## WHAT YOU ARE ASKED TO DO
Nothing but the lines from the line with "Screen dimensions: 1024x595" through the end of the data is to be copied, and each is to be copied exactly.

## SUPPLIED RECORDS
•••
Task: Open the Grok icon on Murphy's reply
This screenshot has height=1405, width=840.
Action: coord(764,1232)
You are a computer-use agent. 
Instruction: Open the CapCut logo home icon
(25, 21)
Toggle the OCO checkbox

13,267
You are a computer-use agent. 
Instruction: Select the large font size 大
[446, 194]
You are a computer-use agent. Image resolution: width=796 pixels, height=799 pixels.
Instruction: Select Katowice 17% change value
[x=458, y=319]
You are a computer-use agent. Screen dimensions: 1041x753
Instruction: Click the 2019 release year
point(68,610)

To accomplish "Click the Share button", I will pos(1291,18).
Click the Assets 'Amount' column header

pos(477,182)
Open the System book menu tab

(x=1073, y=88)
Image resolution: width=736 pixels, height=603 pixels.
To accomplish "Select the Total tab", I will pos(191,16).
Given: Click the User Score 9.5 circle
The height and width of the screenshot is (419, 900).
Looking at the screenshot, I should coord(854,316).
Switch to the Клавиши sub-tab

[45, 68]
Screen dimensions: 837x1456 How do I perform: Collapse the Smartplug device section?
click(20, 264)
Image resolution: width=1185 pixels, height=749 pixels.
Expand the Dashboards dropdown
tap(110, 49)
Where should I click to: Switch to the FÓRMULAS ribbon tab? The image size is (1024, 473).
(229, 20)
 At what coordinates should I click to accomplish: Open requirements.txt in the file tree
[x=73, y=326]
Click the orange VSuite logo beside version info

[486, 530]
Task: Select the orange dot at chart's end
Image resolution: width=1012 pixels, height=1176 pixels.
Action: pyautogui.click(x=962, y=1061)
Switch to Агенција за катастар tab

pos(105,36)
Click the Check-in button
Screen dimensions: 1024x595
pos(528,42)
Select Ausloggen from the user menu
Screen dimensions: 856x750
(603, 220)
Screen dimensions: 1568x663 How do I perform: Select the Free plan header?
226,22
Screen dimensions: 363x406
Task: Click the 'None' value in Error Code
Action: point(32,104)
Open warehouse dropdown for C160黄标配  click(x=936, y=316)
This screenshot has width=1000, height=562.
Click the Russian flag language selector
•••
## SOLUTION TO THIS TASK
Screen dimensions: 1024x595
pos(528,42)
Select Ausloggen from the user menu
Screen dimensions: 856x750
(603, 220)
Screen dimensions: 1568x663 How do I perform: Select the Free plan header?
226,22
Screen dimensions: 363x406
Task: Click the 'None' value in Error Code
Action: point(32,104)
Open warehouse dropdown for C160黄标配  click(x=936, y=316)
This screenshot has width=1000, height=562.
Click the Russian flag language selector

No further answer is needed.